Students and parents may believe they are a step closer to returning to in-person instruction with the passage of the Governor’s reopening plan (Assembly Bill 86), but they are not. Nothing in the bill actually requires schools to reopen, but it merely incentivizes them to do so.
“With the same stroke of his pen that closed the schools a year ago, the governor could have reopened them months ago. He did not,” said Senate Republican Leader Scott Wilk (R-Santa Clarita). “I support providing incentives for reopening schools. We should be doing all we can to get kids back in the classroom, but make no mistake, unless reopening is required, most California students will finish out the school year in their living rooms glued to a computer screen.”

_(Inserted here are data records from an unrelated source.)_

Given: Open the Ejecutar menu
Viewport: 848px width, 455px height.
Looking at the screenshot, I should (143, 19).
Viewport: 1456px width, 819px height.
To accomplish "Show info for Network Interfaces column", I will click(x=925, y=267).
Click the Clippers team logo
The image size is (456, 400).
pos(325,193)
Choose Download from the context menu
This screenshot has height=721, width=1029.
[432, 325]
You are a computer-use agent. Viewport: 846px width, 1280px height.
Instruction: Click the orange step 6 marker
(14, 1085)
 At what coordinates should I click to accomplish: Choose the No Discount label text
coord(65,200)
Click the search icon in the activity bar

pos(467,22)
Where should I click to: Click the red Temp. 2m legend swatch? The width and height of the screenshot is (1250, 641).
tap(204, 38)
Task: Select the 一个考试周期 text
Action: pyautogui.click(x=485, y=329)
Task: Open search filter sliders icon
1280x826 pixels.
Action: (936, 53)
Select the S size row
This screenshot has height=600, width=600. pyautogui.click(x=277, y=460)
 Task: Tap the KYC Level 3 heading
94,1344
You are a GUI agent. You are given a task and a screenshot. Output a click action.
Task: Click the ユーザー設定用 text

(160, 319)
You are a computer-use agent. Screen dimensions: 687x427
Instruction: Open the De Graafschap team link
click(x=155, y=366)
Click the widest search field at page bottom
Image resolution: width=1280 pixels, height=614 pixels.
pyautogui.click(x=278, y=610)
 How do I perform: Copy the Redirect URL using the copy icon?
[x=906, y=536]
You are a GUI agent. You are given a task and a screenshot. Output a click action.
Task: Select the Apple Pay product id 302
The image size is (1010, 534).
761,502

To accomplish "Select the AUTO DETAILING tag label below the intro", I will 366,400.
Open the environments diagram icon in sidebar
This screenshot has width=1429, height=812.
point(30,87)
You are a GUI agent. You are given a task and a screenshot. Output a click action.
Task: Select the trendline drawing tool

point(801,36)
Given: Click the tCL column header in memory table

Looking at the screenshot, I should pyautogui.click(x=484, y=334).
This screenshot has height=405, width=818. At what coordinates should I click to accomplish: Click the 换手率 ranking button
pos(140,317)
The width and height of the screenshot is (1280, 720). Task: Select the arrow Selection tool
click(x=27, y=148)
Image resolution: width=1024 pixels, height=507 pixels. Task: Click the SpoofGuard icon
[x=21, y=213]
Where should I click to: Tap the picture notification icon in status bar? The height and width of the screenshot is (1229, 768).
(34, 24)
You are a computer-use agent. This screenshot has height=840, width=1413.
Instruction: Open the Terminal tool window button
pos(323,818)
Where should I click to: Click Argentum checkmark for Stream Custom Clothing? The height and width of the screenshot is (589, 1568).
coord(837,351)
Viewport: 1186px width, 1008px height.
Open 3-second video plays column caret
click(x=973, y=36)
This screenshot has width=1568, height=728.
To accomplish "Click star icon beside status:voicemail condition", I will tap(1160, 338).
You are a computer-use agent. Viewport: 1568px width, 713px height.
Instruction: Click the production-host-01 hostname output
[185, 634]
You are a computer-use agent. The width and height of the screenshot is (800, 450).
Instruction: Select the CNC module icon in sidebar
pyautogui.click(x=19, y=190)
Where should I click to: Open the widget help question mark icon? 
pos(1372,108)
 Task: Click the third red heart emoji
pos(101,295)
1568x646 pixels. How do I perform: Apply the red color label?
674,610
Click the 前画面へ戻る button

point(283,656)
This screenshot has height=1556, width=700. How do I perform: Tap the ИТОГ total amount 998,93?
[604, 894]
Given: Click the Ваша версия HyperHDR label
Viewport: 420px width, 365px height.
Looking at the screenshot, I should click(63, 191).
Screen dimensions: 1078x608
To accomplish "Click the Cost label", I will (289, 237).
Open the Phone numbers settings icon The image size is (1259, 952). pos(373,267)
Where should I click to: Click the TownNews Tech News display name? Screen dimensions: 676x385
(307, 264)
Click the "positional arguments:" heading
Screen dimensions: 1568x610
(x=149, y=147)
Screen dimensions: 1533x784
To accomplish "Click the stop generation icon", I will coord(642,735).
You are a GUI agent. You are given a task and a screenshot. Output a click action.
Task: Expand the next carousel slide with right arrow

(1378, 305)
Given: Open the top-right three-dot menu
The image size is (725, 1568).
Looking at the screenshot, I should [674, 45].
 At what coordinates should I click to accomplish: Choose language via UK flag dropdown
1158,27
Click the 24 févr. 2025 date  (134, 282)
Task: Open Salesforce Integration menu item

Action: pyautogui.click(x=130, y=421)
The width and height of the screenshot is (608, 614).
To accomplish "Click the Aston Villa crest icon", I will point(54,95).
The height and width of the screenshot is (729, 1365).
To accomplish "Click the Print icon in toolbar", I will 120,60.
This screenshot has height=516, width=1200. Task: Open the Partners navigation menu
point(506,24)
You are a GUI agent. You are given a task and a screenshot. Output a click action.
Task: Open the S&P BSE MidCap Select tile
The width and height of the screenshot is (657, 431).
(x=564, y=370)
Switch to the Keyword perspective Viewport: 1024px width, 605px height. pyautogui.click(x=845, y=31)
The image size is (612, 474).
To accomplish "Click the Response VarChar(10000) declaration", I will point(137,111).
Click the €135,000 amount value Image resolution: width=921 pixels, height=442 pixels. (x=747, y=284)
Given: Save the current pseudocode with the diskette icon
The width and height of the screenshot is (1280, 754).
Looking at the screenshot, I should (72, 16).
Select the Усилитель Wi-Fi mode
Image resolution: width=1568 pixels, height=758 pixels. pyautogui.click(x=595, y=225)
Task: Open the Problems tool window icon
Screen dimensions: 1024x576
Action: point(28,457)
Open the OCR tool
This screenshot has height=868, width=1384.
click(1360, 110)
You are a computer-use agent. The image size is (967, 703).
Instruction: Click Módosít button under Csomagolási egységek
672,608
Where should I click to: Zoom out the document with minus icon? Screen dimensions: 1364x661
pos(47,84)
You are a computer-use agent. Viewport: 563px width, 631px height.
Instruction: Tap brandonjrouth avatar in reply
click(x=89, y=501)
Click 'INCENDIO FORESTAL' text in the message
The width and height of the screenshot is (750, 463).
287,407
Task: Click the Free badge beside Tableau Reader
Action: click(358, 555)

Senate Republicans also offered solutions that would have strengthened the governor’s incentive plan by actually requiring school districts to meet specific in-person criteria to be considered re-opened. Senate Democrats rejected these Republicans’ amendments.
Republicans offered the following amendments:
- To reopen schools within 15 days with a 5 day-a-week option.
- To require a minimum of 3 days in-person instruction a week to be considered “reopened” – right now even a hybrid with one day a week would count as reopened.
AB 86 will offer $2 billion incentive grants for schools to reopen and allocate $4.6 billion for supplemental instructions and for in-person instructions for a total of $6.6 billion.